«Ser es defenderse», Ramiro de Maeztu
El periodo sin datos coincide con el momento de mayor volumen de solicitudes

El Gobierno oculta las nacionalizaciones por la Ley de Memoria Democrática y alega fallos de digitalización tras 2,3 millones de solicitudes

Pedro Sánchez. Europa Press

El Gobierno de Pedro Sánchez reconoce que no puede precisar cuántas personas han obtenido la nacionalidad española a través de la Ley de Memoria Democrática, pese a que el plazo ordinario para solicitarla expiró el pasado mes de octubre. La explicación oficial apunta a problemas en la digitalización del Registro Civil, que han dejado sin contabilizar las concesiones realizadas durante casi un año.

En sus respuestas parlamentarias, el Ejecutivo admite que la implantación de un nuevo modelo de Registro Civil ha impedido sistematizar los datos entre julio de 2024 y junio de 2025. Ese periodo coincide con el momento de mayor volumen de solicitudes en un proceso que ha alcanzado cifras sin precedentes.

Según los datos disponibles del Consejo General de la Ciudadanía Española en el Exterior, más de 2,3 millones de personas han pedido cita para acogerse a esta vía de nacionalización, y más de un millón tendría ya su expediente en tramitación. Sin embargo, el Gobierno no detalla cuántas nacionalidades se han concedido ni cuántos nuevos ciudadanos se han incorporado efectivamente al censo electoral.

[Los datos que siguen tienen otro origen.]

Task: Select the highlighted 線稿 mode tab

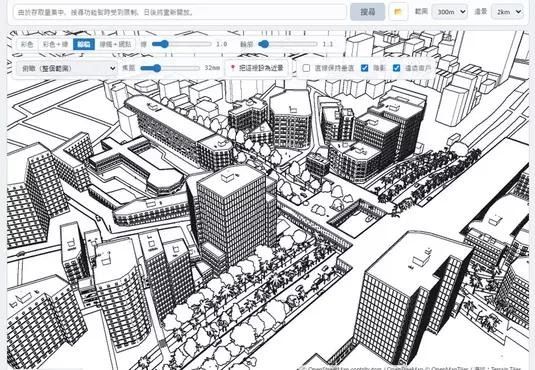Action: tap(84, 44)
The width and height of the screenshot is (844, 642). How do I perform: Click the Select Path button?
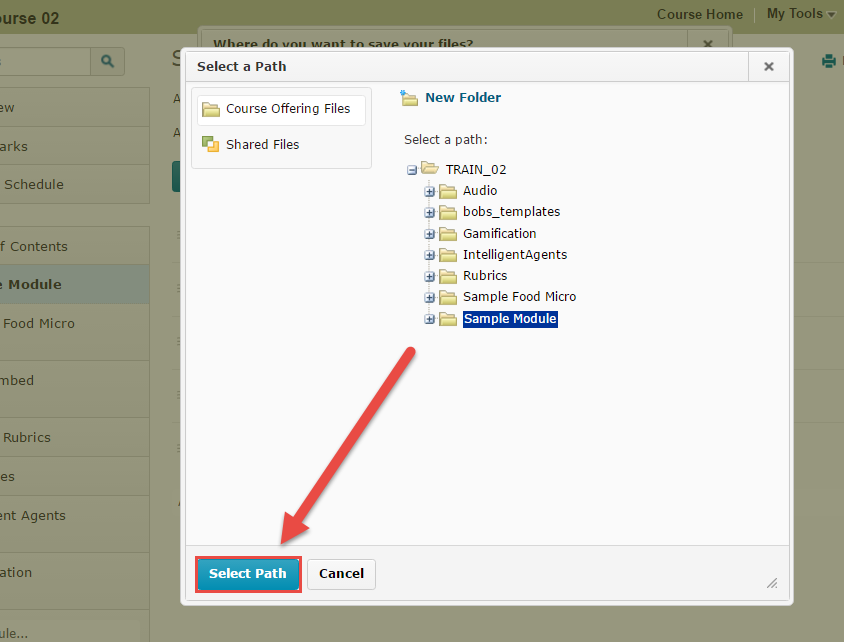247,574
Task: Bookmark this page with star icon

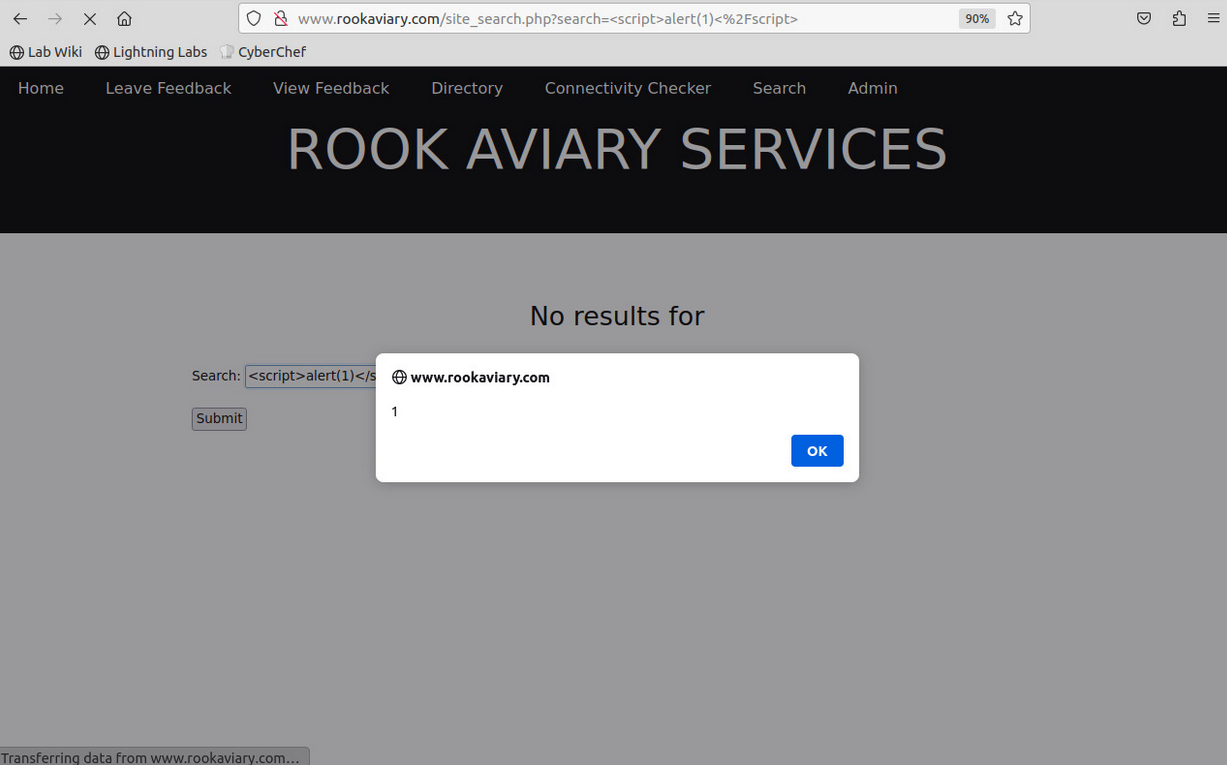Action: click(x=1015, y=19)
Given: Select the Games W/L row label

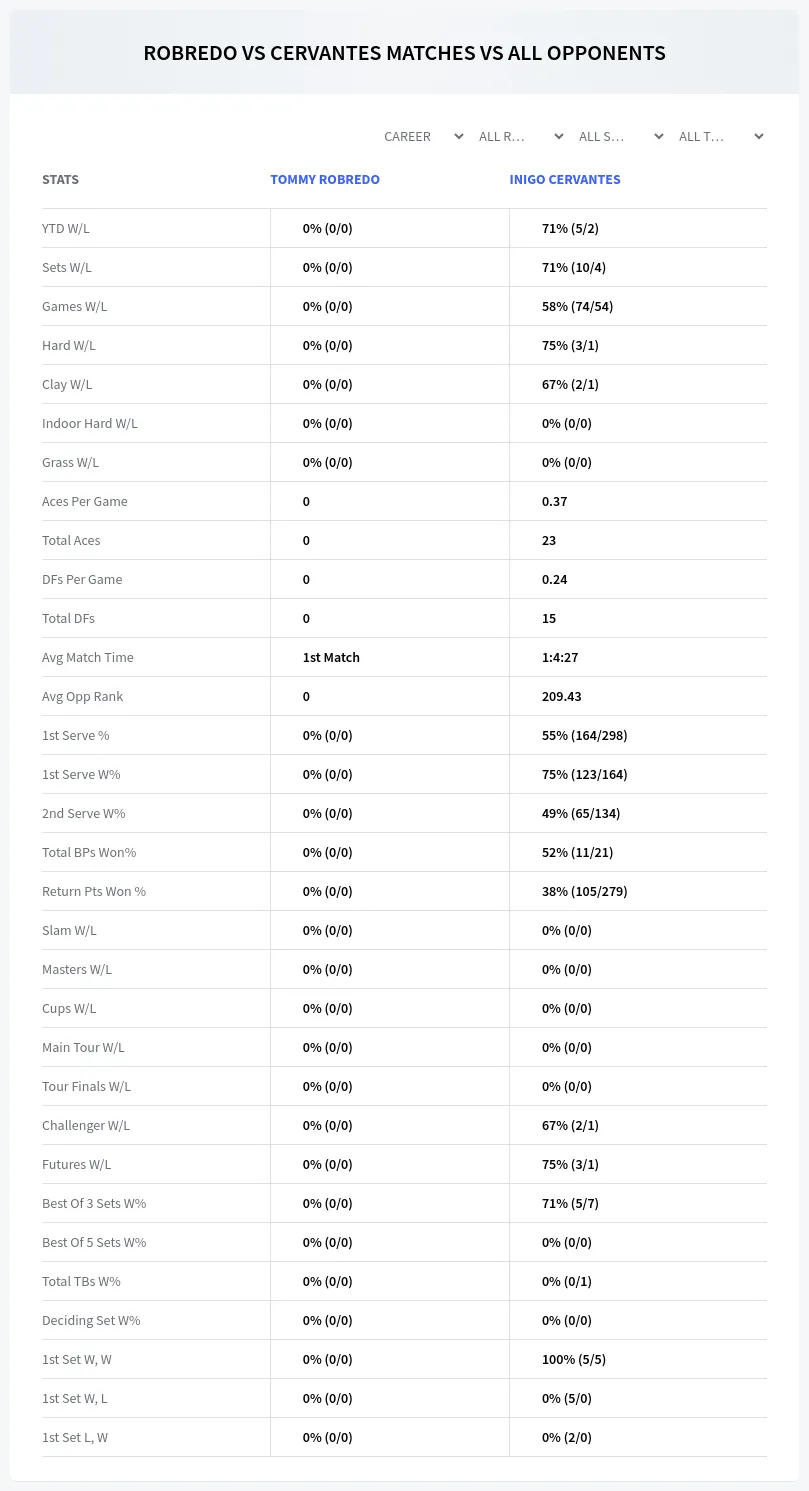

La falta de cifras afecta también a los plazos de resolución. El Ejecutivo no ha aclarado cuánto tiempo tardarán en resolverse los expedientes pendientes, pese a que el procedimiento ya ha alcanzado el límite máximo previsto tras la prórroga de tres años contemplada en la norma.

El volumen de solicitudes se concentra de forma abrumadora en Iberoamérica. El consulado de Buenos Aires acumula alrededor de 645.000 peticiones, seguido de La Habana con 350.000, Ciudad de México con 165.000, la circunscripción de Córdoba en Argentina con unas 125.000 y São Paulo con cerca de 150.000.

La ley permite acceder a la nacionalidad como españoles de origen a hijos y nietos de exiliados, así como a descendientes de brigadistas internacionales. Sin embargo, la aplicación práctica de los requisitos ha ampliado ese marco. En muchos casos no se exige de forma estricta la prueba de persecución política, lo que ha abierto la puerta a descendientes de emigrantes económicos.

El resultado es un proceso de nacionalización masiva del que no existe, a día de hoy, una cifra oficial cerrada. Tampoco hay datos claros sobre su impacto en el censo electoral exterior ni sobre el volumen real de nuevos ciudadanos españoles generados por esta vía.